I recently read Toby Lester’s new book, DaVinci’s Ghost, which examines centuries of cultural and intellectual history that led to Leonardo daVinci’s drawing known as “Vitruvian Man.” One interesting thing I learned is that Pavia, Italy had a fantastic library which Leonardo visited. Like many of history’s lost libraries, Pavia’s collection was dispersed as power changed hands and descendants of the library’s owner had other priorities. Some manuscripts and books turned up elsewhere, some may be lost forever.
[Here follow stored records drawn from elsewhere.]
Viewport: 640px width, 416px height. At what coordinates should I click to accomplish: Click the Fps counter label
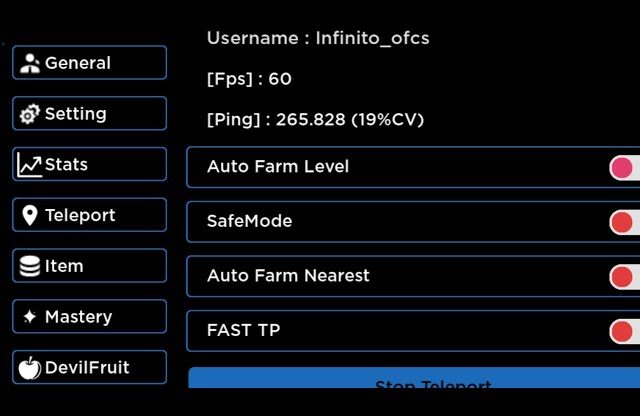[x=249, y=79]
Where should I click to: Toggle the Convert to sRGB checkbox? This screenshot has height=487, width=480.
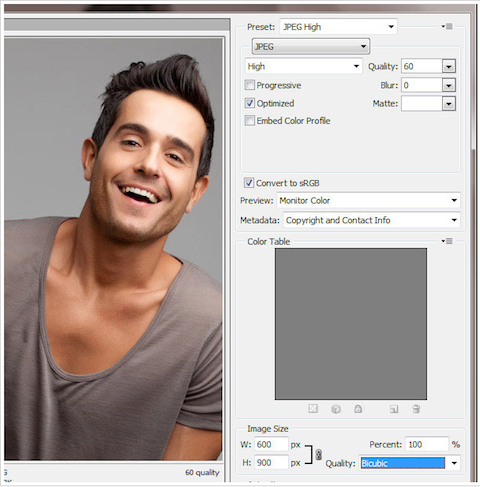[x=249, y=183]
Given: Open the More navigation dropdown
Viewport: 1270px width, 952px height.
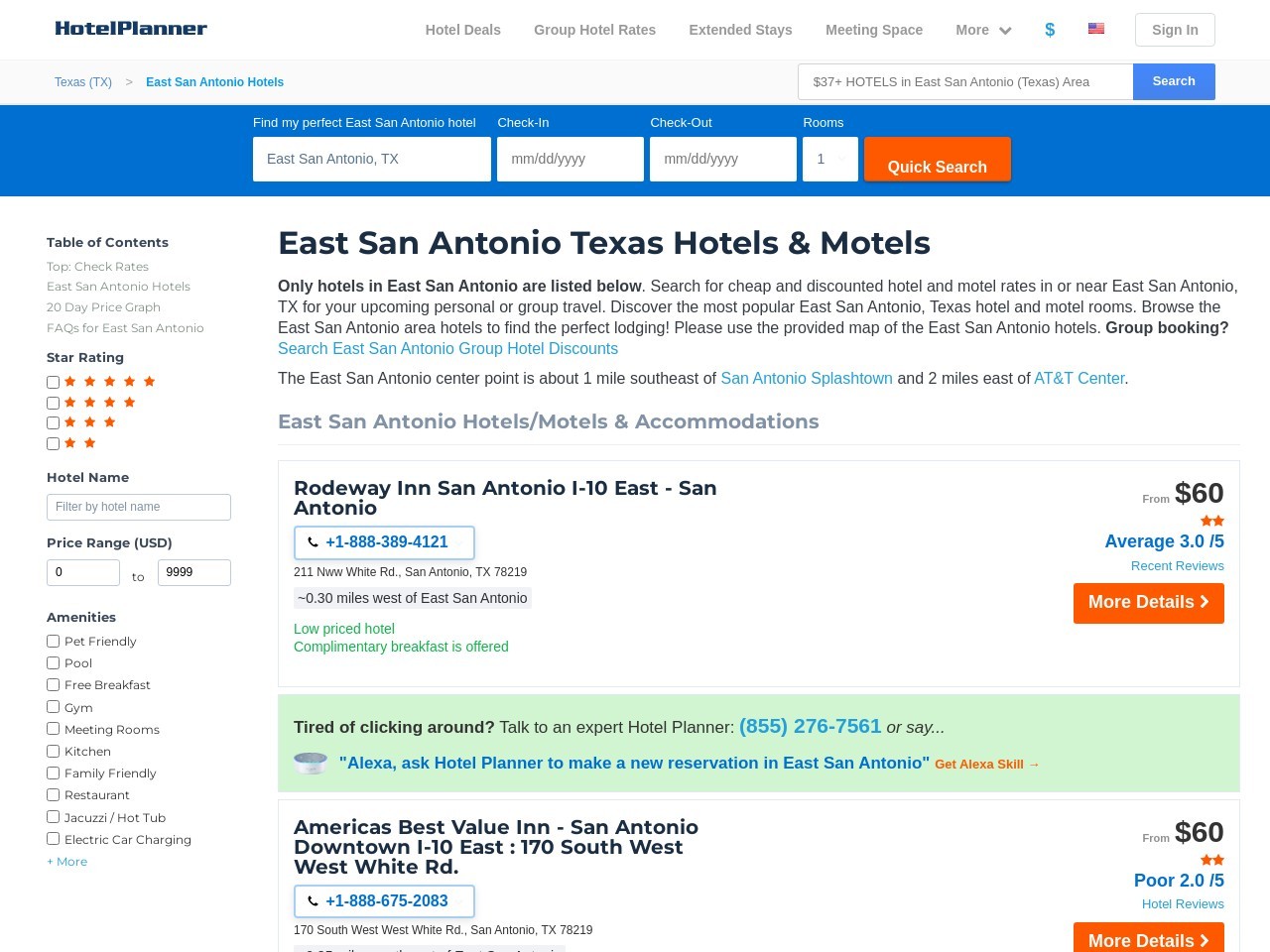Looking at the screenshot, I should pyautogui.click(x=982, y=30).
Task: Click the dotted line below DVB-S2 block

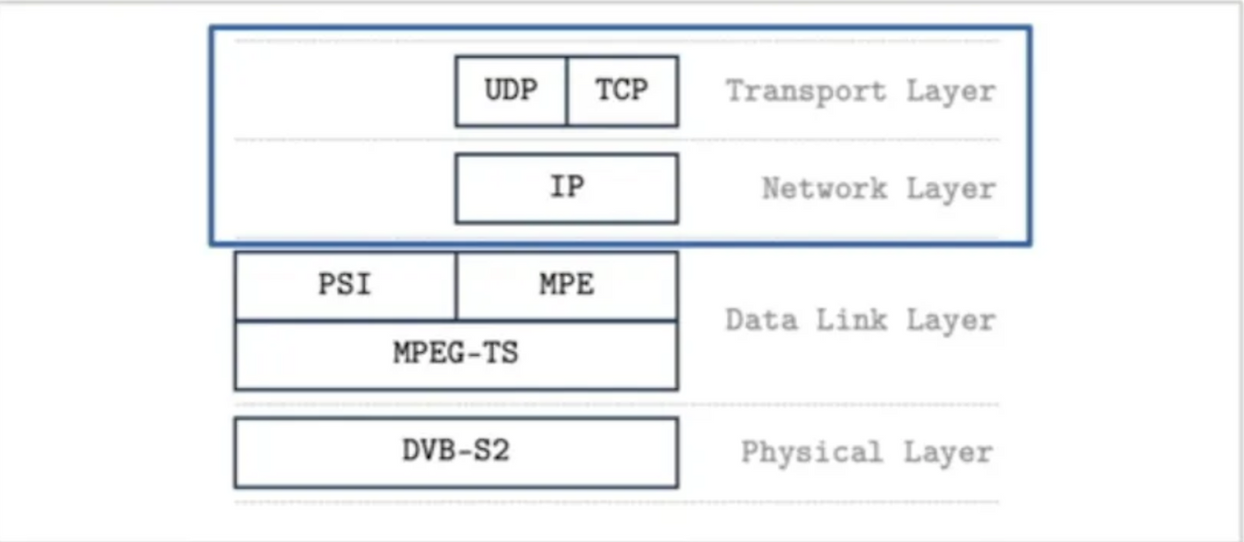Action: tap(616, 502)
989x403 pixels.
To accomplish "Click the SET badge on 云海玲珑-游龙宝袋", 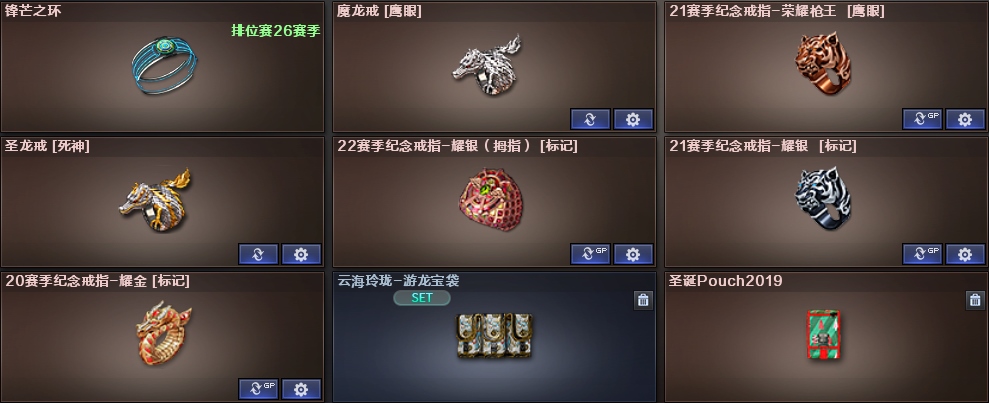I will (422, 298).
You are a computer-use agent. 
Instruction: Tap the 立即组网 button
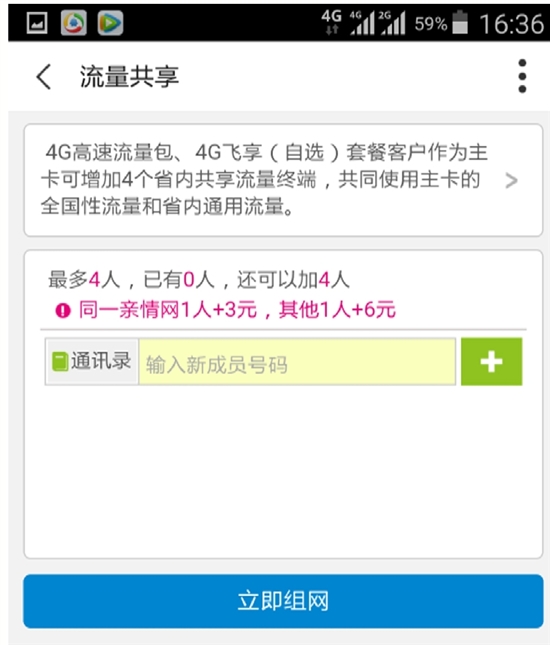[283, 601]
Last night I read Anne Trubek’s piece in the Atlantic about the Harry Ransom Center at University of Texas.  Trubek decribes this humanities library, archive, and museum:

“WITH 36 MILLION manuscripts and a million rare books, the Harry Ransom Center, on the campus of the University of Texas at Austin, is a standout in the exclusive club of the world’s great museum-quality collections. The requisite Gutenberg Bible is on display, along with treasures rarer still: Shakespeare folios; James Joyce manuscripts; the archives of Edgar Allan Poe, Anne Sexton, George Bernard Shaw.”

What Trubek finds intriguing is that the center’s director, Thomas Staley, is working to preserve the papers of contemporary authors, people who are still writing. To choose whose work should be archived, he asks experts: ” academics, book reviewers, and other authors.” But he also asks readers, and Trubek describes a moment on campus when he asks a student reading poetry about poets. The center is watching the careers of 600 authors, to determine which literary legacies to collect.

I find it heartening that in the midst of passionate discourse about the future of publishing and physical books, a library in Texas is betting its future on preserving the past, while actively seeking reader and writer input as part of the process. What authors writing today do you consider important to preserve for future generations?